The federal Bureau of Ocean Energy Management approved the South Fork Wind farm's Construction and Operations Plan on Wednesday, the final federal approval needed for the project's construction to commence.
Onshore construction of the 12-turbine, 132-megawatt installation, to be situated in federal waters approximately 35 miles east of Montauk Point, is to commence on or about Friday, Jan. 28, according to a notice of intent issued by its developers last week. The notice is a regulatory requirement of the developers, Orsted U.S. Offshore Wind and Eversource Energy. The regulatory filing requires setting a date of two weeks in the future, so construction will not start before the Jan. 28 target.
The Construction and Operations Plan approval outlines the project's one-nautical-mile turbine spacing, the requirements on the construction methodology for all work occurring in federal ocean waters, and mitigation measures to protect marine habitats and species.
BOEM's final approval of the plan follows the agency's November 2021 issuance of its Record of Decision, which concluded the BOEM-led environmental review of the project.
Onshore preconstruction activities for the wind farm began last Thursday with the collection of samples from previously installed groundwater monitoring wells and preparation of portions of the Long Island Rail Road right of way for construction. That initial work is taking place within the footprint of the transmission cable's onshore route.
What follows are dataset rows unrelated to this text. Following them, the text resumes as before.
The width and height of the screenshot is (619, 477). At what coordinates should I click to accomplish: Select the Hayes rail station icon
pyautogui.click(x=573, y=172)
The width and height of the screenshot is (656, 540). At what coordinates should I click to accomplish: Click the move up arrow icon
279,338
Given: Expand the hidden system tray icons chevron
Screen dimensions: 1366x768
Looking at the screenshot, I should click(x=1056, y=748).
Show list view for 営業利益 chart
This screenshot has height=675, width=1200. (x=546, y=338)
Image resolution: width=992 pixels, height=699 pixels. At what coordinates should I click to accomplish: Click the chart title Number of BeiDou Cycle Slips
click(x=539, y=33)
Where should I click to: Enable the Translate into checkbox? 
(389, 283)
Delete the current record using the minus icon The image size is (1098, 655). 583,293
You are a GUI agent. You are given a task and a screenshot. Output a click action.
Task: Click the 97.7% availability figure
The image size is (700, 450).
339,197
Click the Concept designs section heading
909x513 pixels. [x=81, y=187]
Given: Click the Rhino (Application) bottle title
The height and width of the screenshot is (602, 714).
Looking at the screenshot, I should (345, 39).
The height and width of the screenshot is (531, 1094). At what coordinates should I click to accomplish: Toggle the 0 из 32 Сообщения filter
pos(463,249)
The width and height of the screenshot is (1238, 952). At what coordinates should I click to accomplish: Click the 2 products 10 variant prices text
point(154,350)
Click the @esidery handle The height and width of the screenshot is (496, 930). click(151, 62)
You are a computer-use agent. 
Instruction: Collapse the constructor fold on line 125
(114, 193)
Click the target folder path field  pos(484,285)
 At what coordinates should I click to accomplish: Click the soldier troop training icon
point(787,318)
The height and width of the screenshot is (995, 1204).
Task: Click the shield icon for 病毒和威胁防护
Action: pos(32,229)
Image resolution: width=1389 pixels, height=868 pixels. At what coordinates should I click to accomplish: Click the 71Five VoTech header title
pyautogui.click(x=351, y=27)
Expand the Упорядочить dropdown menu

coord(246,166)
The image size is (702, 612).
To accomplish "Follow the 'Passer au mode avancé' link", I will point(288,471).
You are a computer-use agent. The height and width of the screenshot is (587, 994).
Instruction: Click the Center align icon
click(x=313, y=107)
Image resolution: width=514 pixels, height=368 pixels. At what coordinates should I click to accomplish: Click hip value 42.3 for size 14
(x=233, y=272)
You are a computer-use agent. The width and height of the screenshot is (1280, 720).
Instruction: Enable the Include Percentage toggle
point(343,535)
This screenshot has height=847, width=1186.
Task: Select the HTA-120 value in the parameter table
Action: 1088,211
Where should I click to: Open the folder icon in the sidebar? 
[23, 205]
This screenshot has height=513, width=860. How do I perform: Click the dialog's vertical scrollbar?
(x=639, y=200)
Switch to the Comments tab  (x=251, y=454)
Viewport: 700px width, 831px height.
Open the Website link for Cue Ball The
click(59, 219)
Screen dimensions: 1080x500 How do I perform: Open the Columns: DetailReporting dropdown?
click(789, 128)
Last year, following several years of discussion, debate, and public comment, the East Hampton Town Board and the town trustees approved easement and lease agreements allowing the wind farm's export cable to make landfall at the ocean beach in Wainscott and travel approximately 4.1 miles, below ground along town roads and the L.I.R.R. corridor, to a Long Island Power Authority substation in East Hampton, where it will connect to the electrical grid.
The New York State Public Service Commission issued a Certificate of Environmental Compatibility and Public Need in 2020, allowing the developers to construct and operate the export cable, which will be buried under the sea floor in approximately 3.5 miles of state waters.
In November, the commission approved an Environmental Management and Construction Plan for the export cable. That plan details the project's design and provides techniques, procedures, and requirements to be followed in the construction of the export cable.
Last week, the developers announced that Haugland Energy Group of Melville will install the underground duct bank system for the wind farm's onshore transmission line and lead the construction of the project's onshore interconnection facility in East Hampton. The agreement, they said, will create more than 100 union jobs for Long Island skilled trades workers, including heavy equipment operators, electricians, line workers, and delivery drivers who will transport materials to the project site.
Haugland Group affiliates are signatory to several Long Island unions, including the International Brotherhood of Electrical Workers Local 1049 and International Union of Operating Engineers Local 138, who will provide the labor for the project. In addition to Haugland Energy Group, several local businesses will support the construction and prioritize local sourcing of materials.
The project, which will be New York's first offshore wind farm, is to power approximately 70,000 average-size residences with wind energy when it begins operations at the end of 2023.
Because of a production error, an older version of this article appears in The Star's Jan. 20 print edition.